Collected data:

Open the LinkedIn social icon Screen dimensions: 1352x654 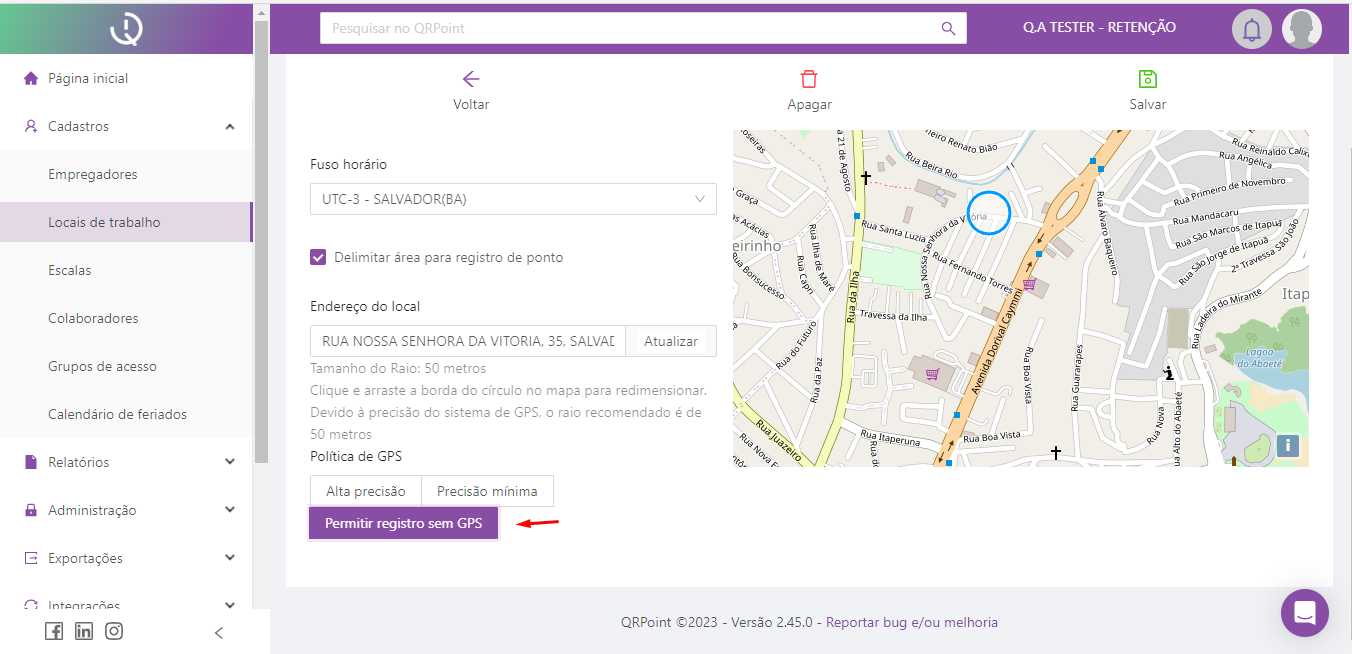[x=84, y=631]
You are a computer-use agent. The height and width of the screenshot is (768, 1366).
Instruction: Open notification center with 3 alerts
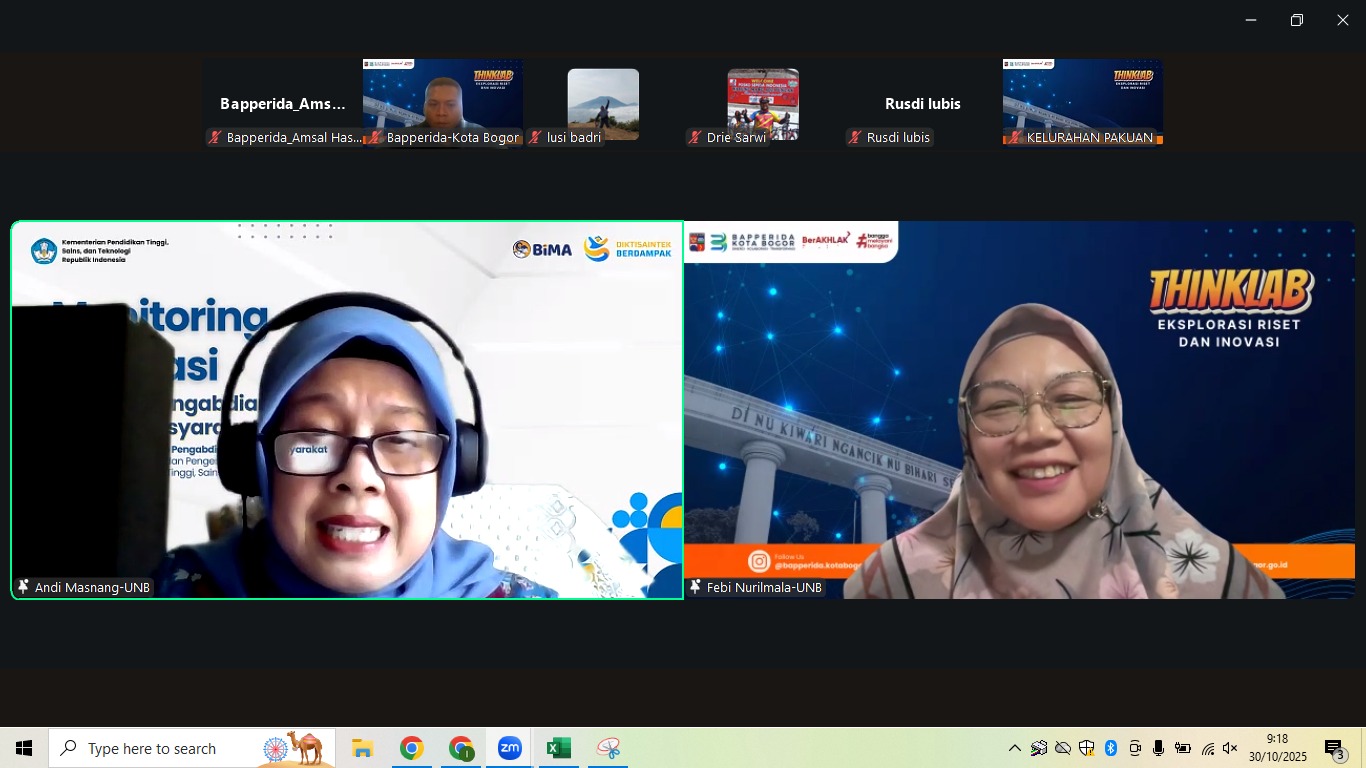click(x=1334, y=748)
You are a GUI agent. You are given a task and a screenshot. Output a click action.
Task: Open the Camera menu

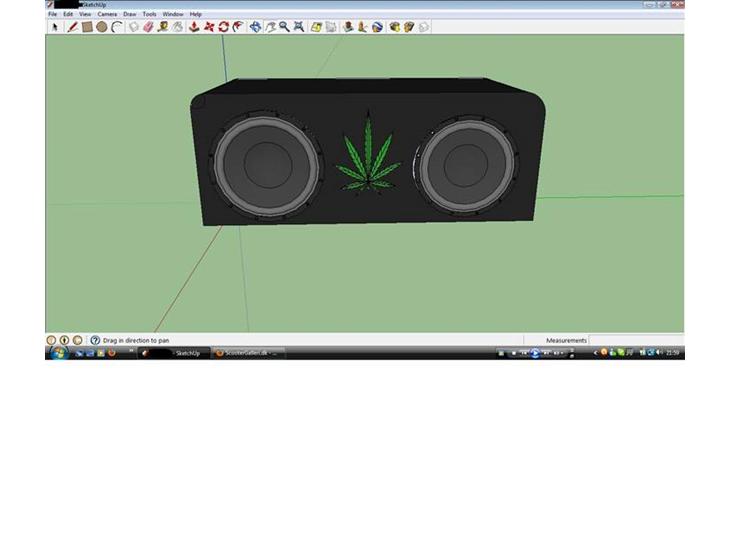pos(107,14)
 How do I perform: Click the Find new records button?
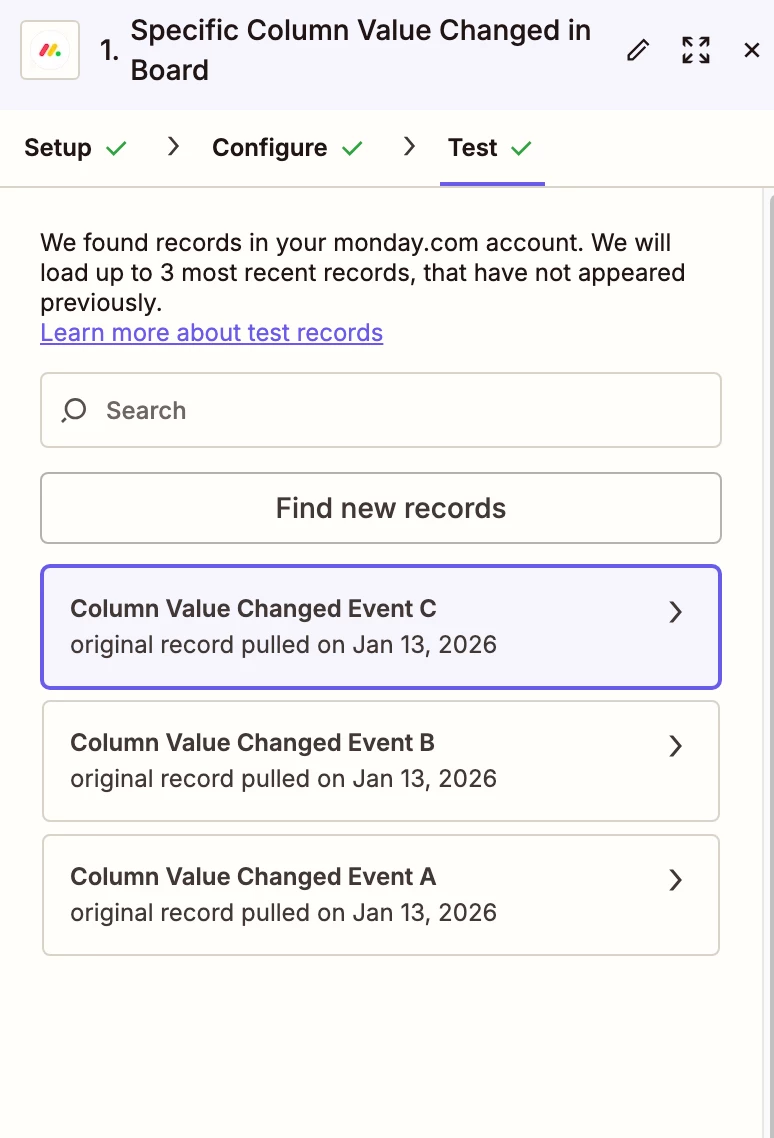[380, 508]
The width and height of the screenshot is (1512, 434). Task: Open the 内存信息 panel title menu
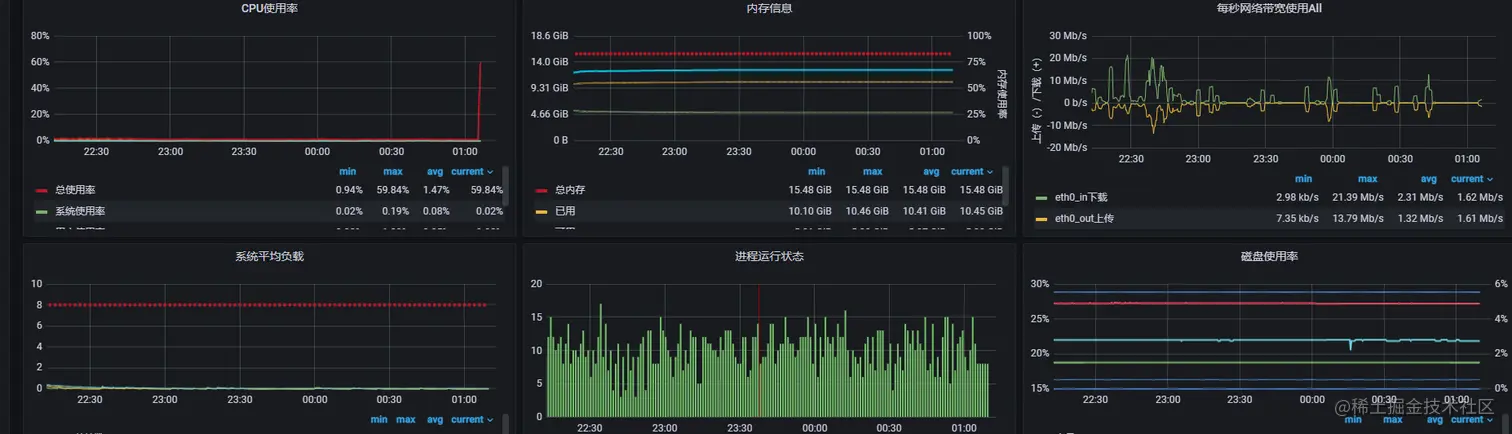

▶ Task statement
Word for word, restate the lines from the line with "Instruction: Open notification" through the last line of the entries, and nothing beyond them. Omit pictures.

▶ The answer
Instruction: Open notification center with 3 alerts
click(x=1334, y=748)
You are a GUI agent. You are given a task and a screenshot. Output a click action.
Task: Open the Camera menu

pos(107,14)
 How do I perform: Click the Find new records button?
[380, 508]
The width and height of the screenshot is (1512, 434). Task: Open the 内存信息 panel title menu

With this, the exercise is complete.